A packed gravy train of overpaid media personnel departs every day from Television Centre. Years ago I was offered and declined the job of running BBC Films at a salary of £30,000 plus a Ford Mondeo. Times have changed and perhaps I should have accepted, since I read that the former head of Audio and Music took home a total of £419,000 in 2007-08. In addition, somebody who goes under the title of ‘BBC Vision Director’, whatever that means, recently talked about the ‘DNA of the BBC’ which must surely qualify for a Nobel scientific first. This visionary Head of Vision announced the intention of ‘bringing the production of programmes closer to the audience we serve’. I have no idea what this prophet is talking about. It is like the direc tor of the Tate Gallery saying that he hopes to bring Tracey Emin’s unmade bed closer to those who haven’t yet had a chance to sleep in it. The BBC spends vast amounts devising in-house trailers and complicated introductory logos for its two main channels, and has elected to corrupt its news bulletins with advance soundbites accompanied by thunderous music tracks: what was wrong with the old way of just telling the news? Why all the sound and fury that now accompanies overpaid teleprompter readers?

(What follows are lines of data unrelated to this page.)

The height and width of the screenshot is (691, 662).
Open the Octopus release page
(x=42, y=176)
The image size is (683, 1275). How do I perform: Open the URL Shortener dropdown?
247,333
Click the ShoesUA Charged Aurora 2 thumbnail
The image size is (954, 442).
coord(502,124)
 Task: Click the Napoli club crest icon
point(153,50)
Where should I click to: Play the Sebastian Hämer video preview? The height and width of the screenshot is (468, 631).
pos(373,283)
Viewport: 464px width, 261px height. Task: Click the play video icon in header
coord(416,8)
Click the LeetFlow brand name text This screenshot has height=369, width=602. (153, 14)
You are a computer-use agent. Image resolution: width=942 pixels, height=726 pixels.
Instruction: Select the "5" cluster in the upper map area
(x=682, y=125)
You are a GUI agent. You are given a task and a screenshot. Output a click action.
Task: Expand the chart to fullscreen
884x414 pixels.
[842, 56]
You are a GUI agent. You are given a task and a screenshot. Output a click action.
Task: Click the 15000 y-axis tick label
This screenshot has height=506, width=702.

Aping the Beeb’s extravagance, the government also spends massive amounts (£150 million and counting) of our highly taxed earnings advertising its own wares and extolling the virtues of its dubious achievements. It cannot have escaped your notice that some of the campaigns, notably those concerned with the TV and motor vehicle licences, have a decidedly threatening, Orwellian flavour. If you don’t pay your TV licence, expect to be relentlessly hounded like a felon; if your car isn’t taxed, it will be crushed in front of your eyes and presumably added to the indestructible contents of landfills. OK, both are crimes we should avoid, but there is an unwarranted vicious element to both punishments. Then there is the ludicrous campaign about ‘tax doesn’t have to be taxing’, which is not only untrue, but a total waste of money and sends people screaming to find an accountant capable of understanding the required forms. Our taxes are being squandered on a monumental scale, the debt mountain our grandchildren will inherit grows ever taller, and while many councils are turning off street lights every government department burns our midnight oil regardless of cost and carbon footprints. All the talk today is of sorting out and regulating the banks, but there is precious little discussion about reining in the obscene extravagances of the proliferating quangos, or, instead of being given quick common-sense solutions, we are forced to pay for yet another costly, long-winded judicial enquiry masterminded, of course, by the usual cast of the great and the good. Nobody falls on their sword for failure (except Lord Carrington at the time of the Falklands), and hopelessly inept placemen are shifted from department to department without betraying any sign of previous merit.
Don’t talk down Britain, we are admonished. But what, at the moment, can we talk up? We are living in the Age of Greed, when footballers complain that £60,000 a week is not enough and, secure in the knowledge that they will inherit a fireproof pension, no minister ever admits that he or she is responsible for yet another expensive cock-up. But why should they when they are led by a man who for 11 years has concealed the true extent of his fiscal follies? The gravy train now standing at Platform 97 will one day inevitably hit the buffers.